> [GIVEN TASK]: Convert all the items below into a JSON list of strings, one string per line, with blank lines and the pictures left out.

[Click-target data]
|---|
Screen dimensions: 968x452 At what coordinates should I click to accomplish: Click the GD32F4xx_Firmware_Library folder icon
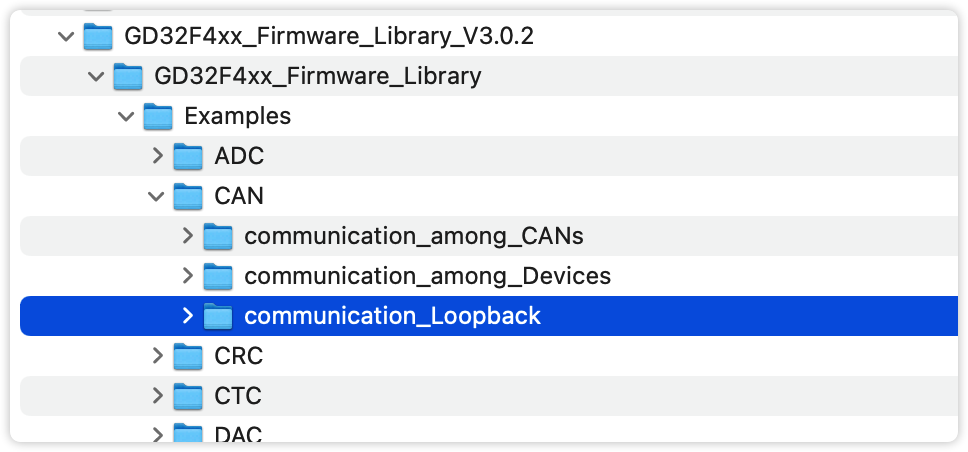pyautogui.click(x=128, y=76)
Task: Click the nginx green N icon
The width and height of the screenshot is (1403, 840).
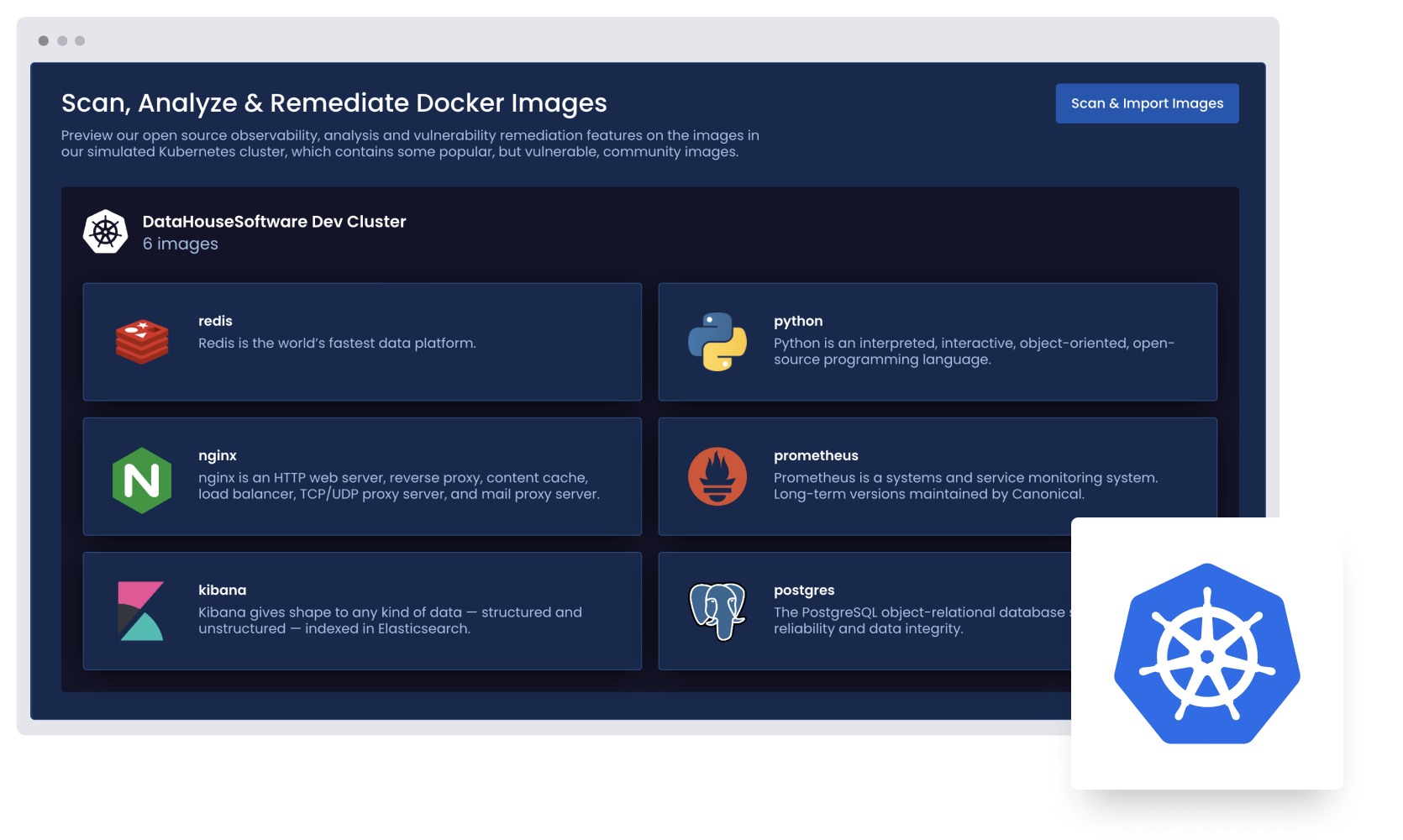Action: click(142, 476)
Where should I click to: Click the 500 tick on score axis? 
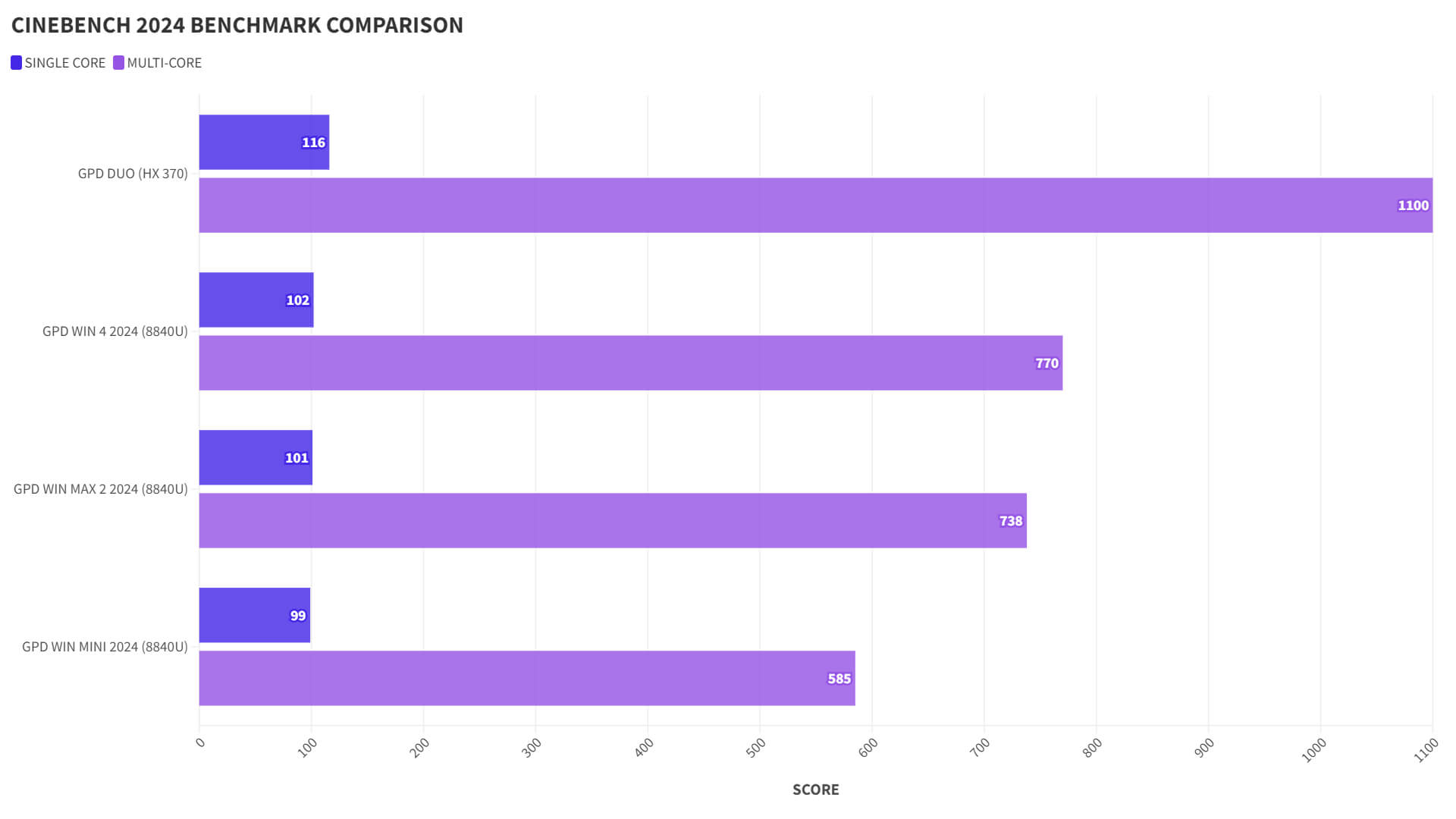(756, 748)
|---|
> [REPLY]:
[
  "Screen dimensions: 968x452 At what coordinates should I click to accomplish: Click the GD32F4xx_Firmware_Library folder icon",
  "pyautogui.click(x=128, y=76)",
  "Task: Click the nginx green N icon",
  "The width and height of the screenshot is (1403, 840).",
  "Action: click(142, 476)",
  "Where should I click to: Click the 500 tick on score axis? ",
  "(756, 748)"
]